Geometry Optimization#
Overview#
PYSEQM provides two approaches for finding minimum-energy structures:
geomeTRIC integration
Robust, advanced algorithms using an external package called geomeTRIC; single-molecule only.
Steepest-Descent (SD) via Geometry_Optimization_SD driver
Batch-capable but may converge extremely slowly or fail on complex surfaces.
geomeTRIC Integration#
PYSEQM can run robust optimization on a single molecule using geomeTRIC as the optimization driver. First install the geomeTRIC interface:
cd PYSEQM/
pip install '.[geomopt]'
Then in your script:
from seqm.geometryOptimization import geomeTRIC_optimization
# `molecules` must be a single-entry batch:
geomeTRIC_optimization(molecules)
Example optimization with geomeTRIC#
import torch
from seqm.seqm_functions.constants import Constants
from seqm.Molecule import Molecule
from seqm.geometryOptimization import geomeTRIC_optimization
torch.set_default_dtype(torch.float64)
device = torch.device('cuda' if torch.cuda.is_available() else 'cpu')

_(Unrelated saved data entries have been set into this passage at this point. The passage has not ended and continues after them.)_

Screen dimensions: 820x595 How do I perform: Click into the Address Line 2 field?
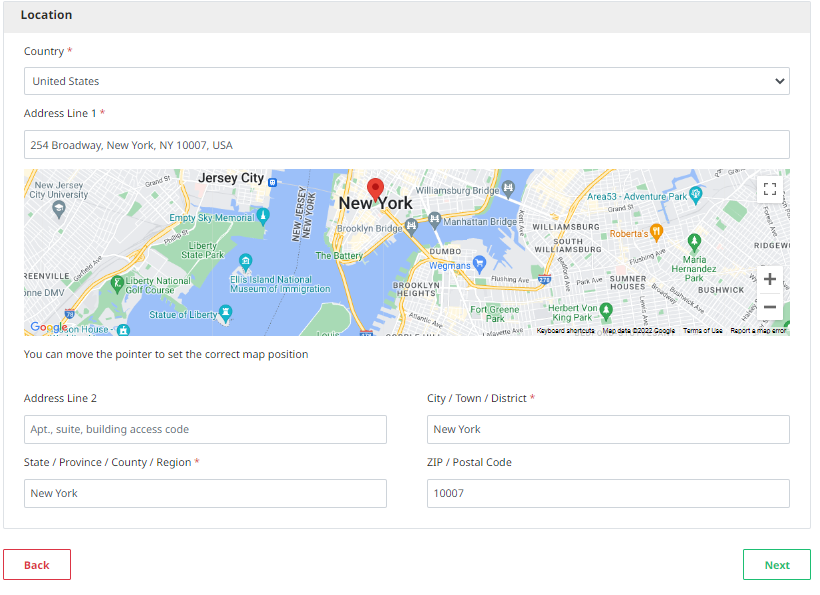click(205, 430)
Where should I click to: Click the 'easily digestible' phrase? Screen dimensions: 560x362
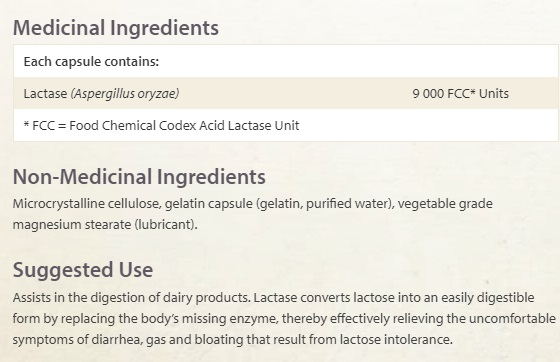[x=488, y=298]
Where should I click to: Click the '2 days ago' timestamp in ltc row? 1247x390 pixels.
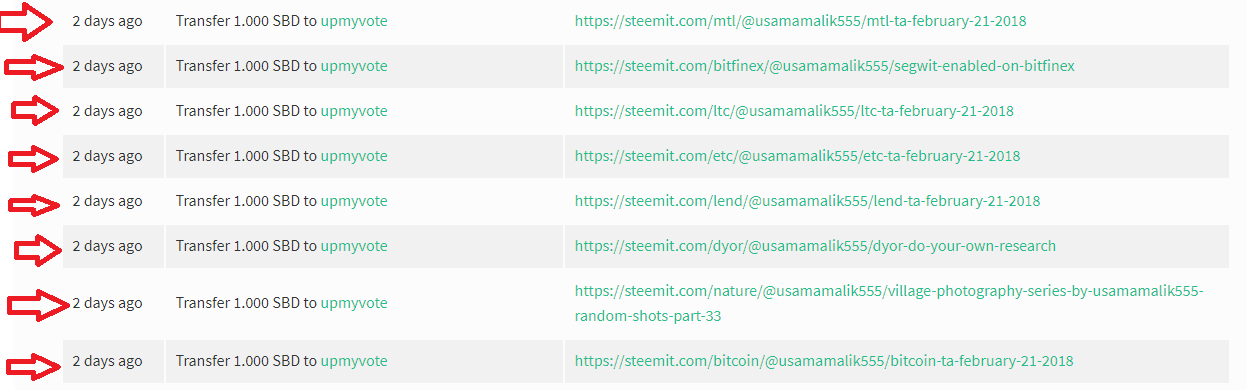[x=107, y=111]
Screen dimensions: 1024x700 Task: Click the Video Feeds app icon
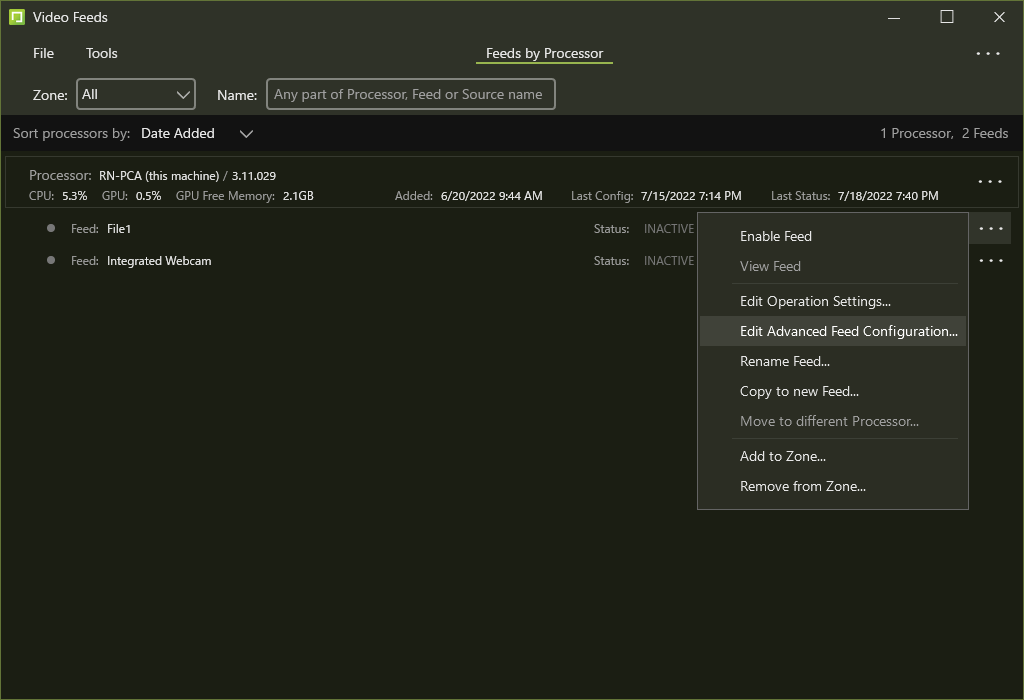click(x=16, y=17)
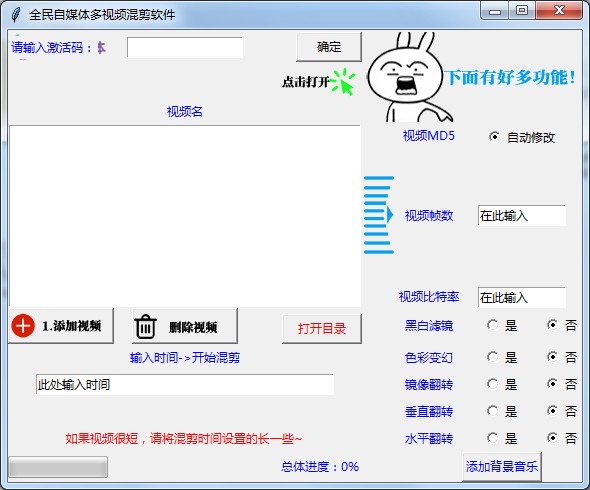The width and height of the screenshot is (590, 490).
Task: Click the blue striped arrow expander graphic
Action: tap(379, 215)
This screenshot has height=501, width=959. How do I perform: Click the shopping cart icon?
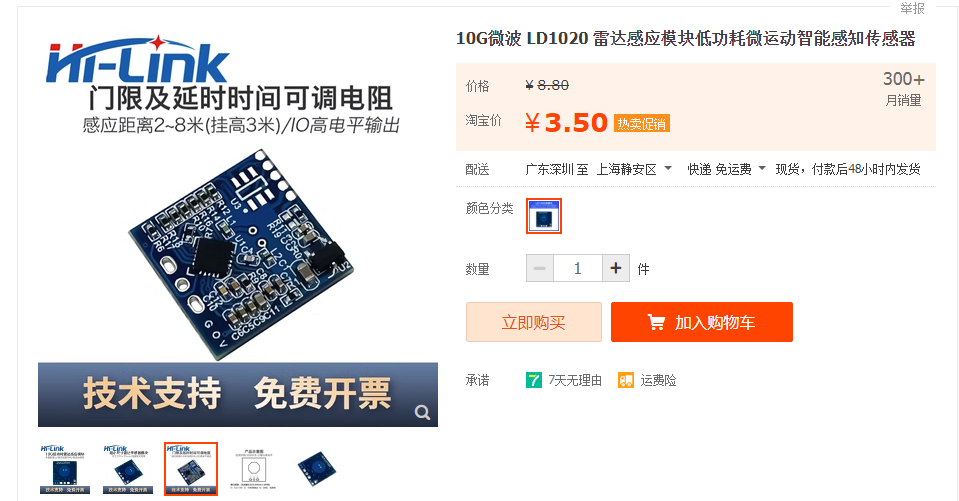pyautogui.click(x=656, y=322)
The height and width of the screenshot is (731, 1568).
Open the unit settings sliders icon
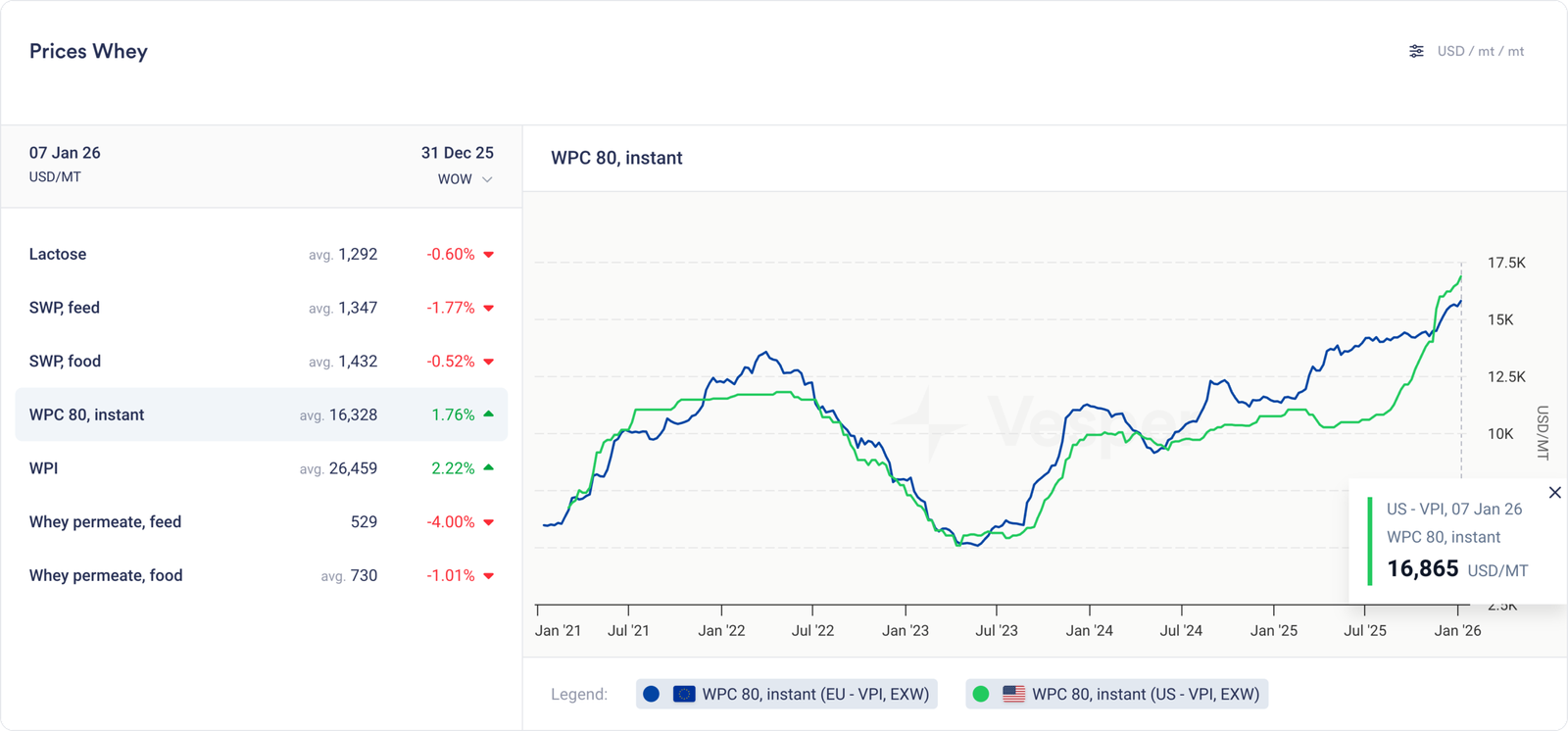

species = torch.as_tensor([[6, 6, 6, 6, 6, 6, 1, 1, 1, 1, 1, 1]] ,
dtype=torch.int64, device=device)
coordinates = torch.tensor([
[
[ -35.894866 , 9.288626 , 10.054420],
[ -36.369609 , 8.136872 , 9.487425],
[ -34.536331 , 9.569570 , 9.955502],
[ -35.492308 , 7.159723 , 8.983842],
[ -33.712643 , 8.697458 , 9.304412],
[ -34.183340 , 7.494548 , 8.762036],
[ -36.585465 , 9.939934 , 10.537961],
[ -37.450824 , 8.064607 , 9.436016],
[ -34.070057 , 10.502494 , 10.500065],
[ -35.950748 , 6.201235 , 8.765212],
[ -33.438373 , 6.826374 , 8.246956],
[ -32.654911 , 8.872607 , 9.123019]
],
], device=device)
const = Constants().to(device)
seqm_parameters = {
'method' : 'AM1',
'scf_eps' : 1.0e-8,
'scf_converger' : [0,0.1],
}
molecules = Molecule(const, seqm_parameters, coordinates, species).to(device)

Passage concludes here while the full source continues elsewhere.